Objective: To describe the clinical characteristics of juvenile Sjögren's syndrome (JSS) and report 5 new primary cases.
Methods: Patients with SS whose disease began before age 16 were identified from a cohort study on SS. Previous patients with JSS published from 1952 to 1993 were found by literature review. Thirty-nine adult patients with primary SS were selected as a control group.

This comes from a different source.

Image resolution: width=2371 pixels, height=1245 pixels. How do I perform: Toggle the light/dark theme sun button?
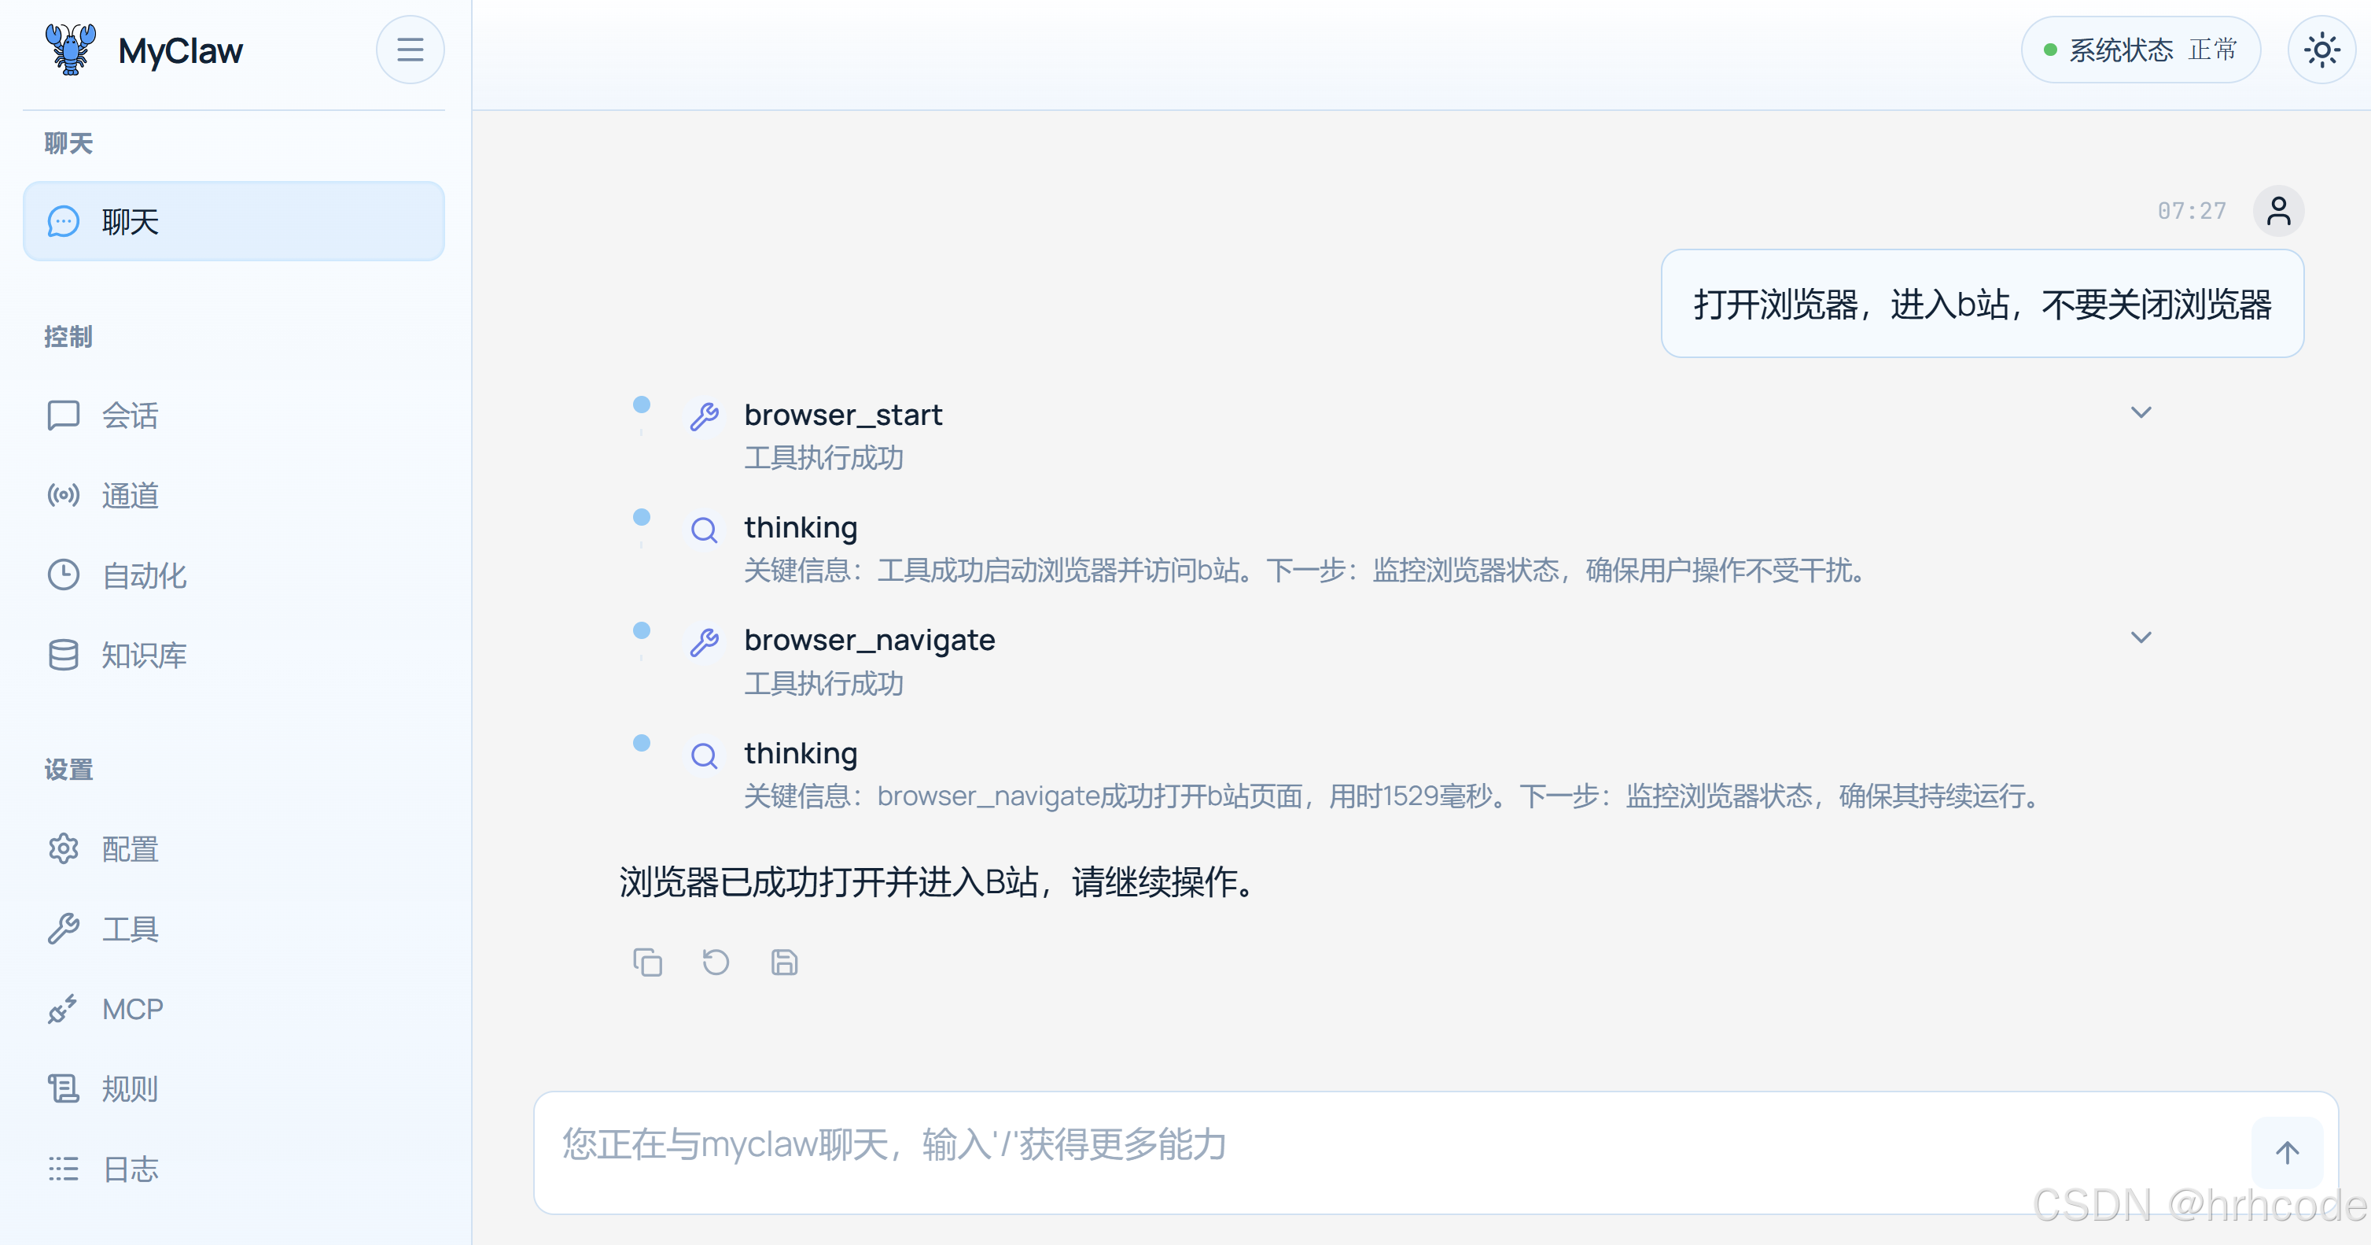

Results: Five patients with primary JSS were identified and described. Thirty-four published primary JSS were reviewed. Altogether, there were 30 girls (77%). The mean age at onset was 7.8 +/- 4 years. Parotitis was the most common first symptom. An extraglandular manifestation (EGM) was the presenting feature in 9.3% of cases. Rheumatoid factor (RF) was positive in 71% and antinuclear antibodies (ANA) in 67%. During the course of disease, at least one EGM was noted in 20 cases (51%). Leukopenia was the most frequent of these (7/20, 35%). HLA-DR3 was observed in 4 of 6 cases in which HLA typing was done. Compared with adult primary SS, parotitis at onset was more frequent in children (62.5 vs 13%). The frequency of ANA and articular manifestations were higher in adults (67 vs 92%, and 15.4 vs 38.5%, respectively). We reviewed 31 cases of secondary JSS, of which the most common associated autoimmune disease was juvenile rheumatoid arthritis (42%). JSS preceded by years the associated autoimmune disease in nearly 50% of cases.
Conclusion: JSS may be a common disease. Parotitis and the presence of RF and ANA are the main features at onset. Characteristics similar to those seen in adults are observed in children. Long-term followup is needed to assess outcome associated factors.